Nao ne dit rien et il continua.

– J'ai découvert que toi et lui, vous aviez grandi dans le même orphelinat, dit-il. Le reste, c'est une simple déduction.

Elle sirota son café pour se donner le temps de la réflexion.

Il est malin, peut-être pas autant qu'il le pense, mais il est futé.

Elle se demanda si c'était là la chance qu'elle attendait.

Après tout, peut-être qu'il est temps ?

– Qu'est-ce que tu entends par association ? Reprit-elle.

– J'ai quelques projets en tête et j'aurais besoin de tes talents pour me couvrir, dit-il. En échange, je t'offre le Tenjiku.

Nao l'examina longuement.

Puis elle se redressa.

– Tu as déjà rencontré Izana ? Dit-elle.

– À une ou deux reprises, reconnut-il.

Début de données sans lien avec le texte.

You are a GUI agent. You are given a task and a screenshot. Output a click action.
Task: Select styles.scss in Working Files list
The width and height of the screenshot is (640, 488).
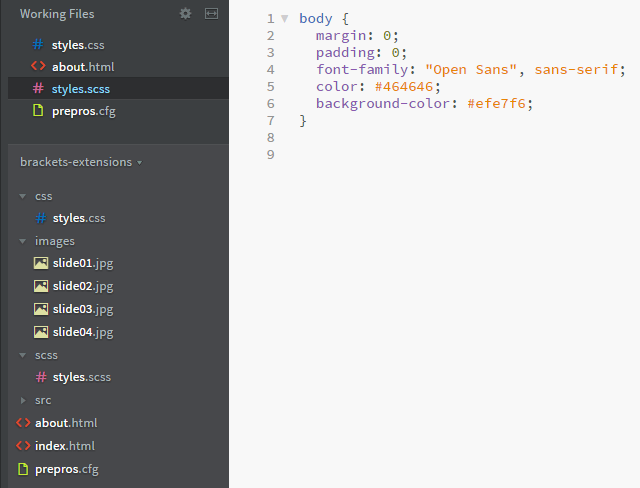point(82,89)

Mais ce soir, nous avons une entrevue avec tous les cadres du gang pour la première fois mon autre associé et moi.

Elle réfléchit.

– Je veux être présente, dit-elle.

Kisaki tiqua.

– Ça peut être dangereux... Lui fit-il remarquer.

Elle rit de nouveau.

– Tu t'inquiètes pour ma sécurité ou bien pour tes projets ? Dit-elle.

Il s'appuya contre le dossier de la banquette.

– Les deux, dit-il.

Ce fut à son tour de réfléchir.

– Très bien, dit-il au bout d'un moment. Si je vois que Izana est disposé à discuter, je t'appelle et tu pourras nous rejoindre. Ça te convient ?

– C'est parfait, répondit-elle.

Kisaki reprit.

– On doit se retrouver ce soir au sommet du Minatomirai center building. J'imagine que tu vois où c'est...?

– Tout à fait, acquiesça-t-elle.

Le Minatomirai Center Building. Un complexe de bureaux et de commerces situé dans le quartier flambant neuf de Minatomirai 21, juste en face du parc d'attractions – le Cosmo Word – et de sa grande roue. Le Tenjiku avait fait du chemin depuis le vieil entrepôt de Negishi Bay.

Rien d'étonnant, se dit-elle, moi aussi j'ai changé... Cela fait presque quatre ans après tout...

Elle reposa sa tasse à présent vide.

– Je me débrouillerai pour être à proximité, dit-elle.

Kisaki lui tendit la main par-dessus la table.

– Si j'obtiens ce que je veux ce soir, conclut-il, alors toi aussi.




Nao le regarda s'éloigner depuis le pas de la porte du salon de thé.

On dirait que le moment est venu...

Cette idée faisait battre son cœur à un point qu'elle n'aurait pas cru possible. 

Lorsqu'elle reprit le chemin du foyer, elle avait le sourire aux lèvres.